* _Instruction 1_: According to the comment in Example 2 of the umem code examples, when can my_objs be freed?
* _Instruction 2_: From the umem code examples, copy out everything from "umem_cache_t *my_obj_cache;" down to "complex object with a mutex.".

* _Extract to read_:
Example 2: Use an object with a mutex.

#define _REENTRANT
#include <synch.h>
#include <umem.h>

typedef struct my_obj {
mutex_t my_mutex;
long my_data;
} my_obj_t;

/*
* my_objs can only be freed when my_mutex is unlocked.
*/
int
my_obj_constructor(void *buf, void *ignored, int flags)
{
my_obj_t *myobj = buf;

(void) mutex_init(&my_obj->my_mutex, USYNC_THREAD, NULL);

return (0);
}

void
my_obj_destructor(void *buf, void *ignored)
{
my_obj_t *myobj = buf;

(void) mutex_destroy(&my_obj->my_mutex);
}

umem_cache_t *my_obj_cache;

...
my_obj_cache = umem_cache_create("my_obj", sizeof (my_obj_t),
0, my_obj_constructor, my_obj_destructor, NULL, NULL,
NULL, 0);
...
my_obj_t *cur = umem_cache_alloc(my_obj_cache, UMEM_DEFAULT);
cur->my_data = 0; /* cannot assume anything about my_data */
...
umem_cache_free(my_obj_cache, cur);
...

Example 3: Use a more complex object with a mutex.

#define _REENTRANT
#include <assert.h>
#include <synch.h>
#include <umem.h>

typedef struct my_obj {
mutex_t my_mutex;
cond_t my_cv;
struct bar *my_barlist;
unsigned my_refcount;
} my_obj_t;

/*
* my_objs can only be freed when my_barlist == NULL,
* my_refcount == 0, there are no waiters on my_cv, and
* my_mutex is unlocked.
*/

int
my_obj_constructor(void *buf, void *ignored, int flags)
{
my_obj_t *myobj = buf;

(void) mutex_init(&my_obj->my_mutex, USYNC_THREAD, NULL);
(void) cond_init(&my_obj->my_cv, USYNC_THREAD, NULL);
myobj->my_barlist = NULL;
myobj->my_refcount = 0;

return (0);
}

void
my_obj_destructor(void *buf, void *ignored)

* _Provided material_:

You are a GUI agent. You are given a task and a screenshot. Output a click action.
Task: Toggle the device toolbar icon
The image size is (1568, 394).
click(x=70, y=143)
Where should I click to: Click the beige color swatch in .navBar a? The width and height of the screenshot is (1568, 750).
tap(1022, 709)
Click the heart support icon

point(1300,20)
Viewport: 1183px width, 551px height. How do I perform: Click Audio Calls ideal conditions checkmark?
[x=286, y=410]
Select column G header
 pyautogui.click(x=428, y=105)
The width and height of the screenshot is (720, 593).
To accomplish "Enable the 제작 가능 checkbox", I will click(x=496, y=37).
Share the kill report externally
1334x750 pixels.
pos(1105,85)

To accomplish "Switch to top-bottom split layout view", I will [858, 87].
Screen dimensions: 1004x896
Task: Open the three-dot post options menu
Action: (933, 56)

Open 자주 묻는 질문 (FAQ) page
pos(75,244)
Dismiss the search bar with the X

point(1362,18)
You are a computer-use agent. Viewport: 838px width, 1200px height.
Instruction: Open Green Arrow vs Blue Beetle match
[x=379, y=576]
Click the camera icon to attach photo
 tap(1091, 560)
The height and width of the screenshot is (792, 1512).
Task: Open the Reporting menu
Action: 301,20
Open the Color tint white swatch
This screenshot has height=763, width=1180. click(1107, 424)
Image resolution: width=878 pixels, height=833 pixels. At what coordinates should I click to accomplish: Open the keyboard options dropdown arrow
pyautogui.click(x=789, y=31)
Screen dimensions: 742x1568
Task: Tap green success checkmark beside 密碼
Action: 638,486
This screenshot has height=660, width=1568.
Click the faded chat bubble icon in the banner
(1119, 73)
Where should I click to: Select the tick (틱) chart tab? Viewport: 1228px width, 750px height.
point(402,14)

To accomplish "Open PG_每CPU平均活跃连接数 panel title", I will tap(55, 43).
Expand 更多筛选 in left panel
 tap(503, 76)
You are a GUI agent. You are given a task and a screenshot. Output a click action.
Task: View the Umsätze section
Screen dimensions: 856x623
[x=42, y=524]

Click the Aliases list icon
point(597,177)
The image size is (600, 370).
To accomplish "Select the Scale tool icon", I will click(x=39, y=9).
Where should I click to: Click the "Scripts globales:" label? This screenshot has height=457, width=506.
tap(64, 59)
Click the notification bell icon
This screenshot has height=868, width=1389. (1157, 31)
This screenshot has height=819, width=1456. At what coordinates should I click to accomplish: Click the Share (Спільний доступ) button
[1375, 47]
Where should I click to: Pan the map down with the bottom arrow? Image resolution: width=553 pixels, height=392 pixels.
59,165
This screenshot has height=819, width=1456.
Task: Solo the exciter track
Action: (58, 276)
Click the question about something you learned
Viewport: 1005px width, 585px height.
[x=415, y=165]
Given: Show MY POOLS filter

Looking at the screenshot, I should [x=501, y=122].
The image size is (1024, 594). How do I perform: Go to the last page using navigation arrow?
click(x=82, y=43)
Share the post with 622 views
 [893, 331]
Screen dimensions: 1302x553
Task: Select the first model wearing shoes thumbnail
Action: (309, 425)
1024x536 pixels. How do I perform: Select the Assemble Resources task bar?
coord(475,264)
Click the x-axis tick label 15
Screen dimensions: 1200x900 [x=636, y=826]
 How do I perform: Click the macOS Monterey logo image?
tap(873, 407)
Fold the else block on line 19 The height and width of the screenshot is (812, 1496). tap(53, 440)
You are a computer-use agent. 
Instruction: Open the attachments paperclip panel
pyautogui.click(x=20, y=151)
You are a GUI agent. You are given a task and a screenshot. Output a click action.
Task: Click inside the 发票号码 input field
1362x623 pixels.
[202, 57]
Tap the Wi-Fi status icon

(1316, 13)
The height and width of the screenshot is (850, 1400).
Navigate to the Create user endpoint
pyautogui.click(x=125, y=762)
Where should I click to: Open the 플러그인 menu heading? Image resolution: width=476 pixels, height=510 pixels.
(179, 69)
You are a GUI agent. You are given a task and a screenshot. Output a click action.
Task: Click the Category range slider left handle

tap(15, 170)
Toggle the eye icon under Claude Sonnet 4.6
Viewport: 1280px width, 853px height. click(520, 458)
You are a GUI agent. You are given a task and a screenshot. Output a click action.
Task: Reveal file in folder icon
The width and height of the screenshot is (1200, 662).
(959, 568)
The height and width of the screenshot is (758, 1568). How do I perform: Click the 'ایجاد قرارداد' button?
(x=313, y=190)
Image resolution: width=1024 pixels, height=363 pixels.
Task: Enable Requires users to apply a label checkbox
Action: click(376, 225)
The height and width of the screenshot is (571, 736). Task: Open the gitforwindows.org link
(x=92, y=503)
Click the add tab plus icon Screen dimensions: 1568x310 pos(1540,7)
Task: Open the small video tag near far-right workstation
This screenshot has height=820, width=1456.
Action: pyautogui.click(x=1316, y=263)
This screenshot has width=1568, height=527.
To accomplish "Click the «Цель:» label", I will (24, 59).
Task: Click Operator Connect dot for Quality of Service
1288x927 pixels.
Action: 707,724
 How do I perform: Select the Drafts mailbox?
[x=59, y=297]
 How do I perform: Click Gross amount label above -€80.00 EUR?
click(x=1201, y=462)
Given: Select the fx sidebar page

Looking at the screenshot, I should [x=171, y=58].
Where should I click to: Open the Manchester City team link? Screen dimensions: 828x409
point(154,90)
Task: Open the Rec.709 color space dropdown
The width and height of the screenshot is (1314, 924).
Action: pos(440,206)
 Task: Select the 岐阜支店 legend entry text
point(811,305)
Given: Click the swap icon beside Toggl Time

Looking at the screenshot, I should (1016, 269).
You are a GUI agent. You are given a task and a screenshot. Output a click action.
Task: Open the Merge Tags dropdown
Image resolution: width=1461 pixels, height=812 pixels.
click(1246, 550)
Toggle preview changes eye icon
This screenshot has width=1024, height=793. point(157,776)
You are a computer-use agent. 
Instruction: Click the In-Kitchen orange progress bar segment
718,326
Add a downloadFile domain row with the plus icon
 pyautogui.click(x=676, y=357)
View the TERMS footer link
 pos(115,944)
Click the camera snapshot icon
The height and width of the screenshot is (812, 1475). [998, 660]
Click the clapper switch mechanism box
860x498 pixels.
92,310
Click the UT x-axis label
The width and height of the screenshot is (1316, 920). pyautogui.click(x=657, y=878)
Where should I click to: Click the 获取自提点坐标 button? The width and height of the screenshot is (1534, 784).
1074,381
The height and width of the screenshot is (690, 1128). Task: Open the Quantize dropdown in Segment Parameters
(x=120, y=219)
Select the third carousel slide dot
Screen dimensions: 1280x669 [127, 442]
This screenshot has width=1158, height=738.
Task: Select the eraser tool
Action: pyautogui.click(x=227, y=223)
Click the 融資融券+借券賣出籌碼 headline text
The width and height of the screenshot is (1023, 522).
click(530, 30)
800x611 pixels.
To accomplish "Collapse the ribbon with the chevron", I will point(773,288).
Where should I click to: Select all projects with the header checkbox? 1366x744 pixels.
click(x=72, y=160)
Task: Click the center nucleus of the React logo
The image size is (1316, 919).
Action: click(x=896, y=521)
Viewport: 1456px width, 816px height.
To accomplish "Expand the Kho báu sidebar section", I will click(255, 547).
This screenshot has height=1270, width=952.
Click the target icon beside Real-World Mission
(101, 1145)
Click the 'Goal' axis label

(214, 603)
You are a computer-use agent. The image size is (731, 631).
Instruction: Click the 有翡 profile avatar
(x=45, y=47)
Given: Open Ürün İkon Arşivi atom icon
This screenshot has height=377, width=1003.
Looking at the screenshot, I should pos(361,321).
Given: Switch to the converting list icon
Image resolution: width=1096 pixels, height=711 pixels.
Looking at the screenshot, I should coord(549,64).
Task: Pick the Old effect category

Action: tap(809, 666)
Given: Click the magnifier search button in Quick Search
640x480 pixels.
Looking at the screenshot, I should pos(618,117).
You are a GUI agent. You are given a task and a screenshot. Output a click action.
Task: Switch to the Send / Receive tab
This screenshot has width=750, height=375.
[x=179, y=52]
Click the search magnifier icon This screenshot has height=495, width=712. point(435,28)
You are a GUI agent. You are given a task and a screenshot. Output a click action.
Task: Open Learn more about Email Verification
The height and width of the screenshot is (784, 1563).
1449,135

* _Task solution 1_: Only when my_mutex is unlocked.

* _Task solution 2_:
umem_cache_t *my_obj_cache;

...
my_obj_cache = umem_cache_create("my_obj", sizeof (my_obj_t),
0, my_obj_constructor, my_obj_destructor, NULL, NULL,
NULL, 0);
...
my_obj_t *cur = umem_cache_alloc(my_obj_cache, UMEM_DEFAULT);
cur->my_data = 0; /* cannot assume anything about my_data */
...
umem_cache_free(my_obj_cache, cur);
...

Example 3: Use a more complex object with a mutex.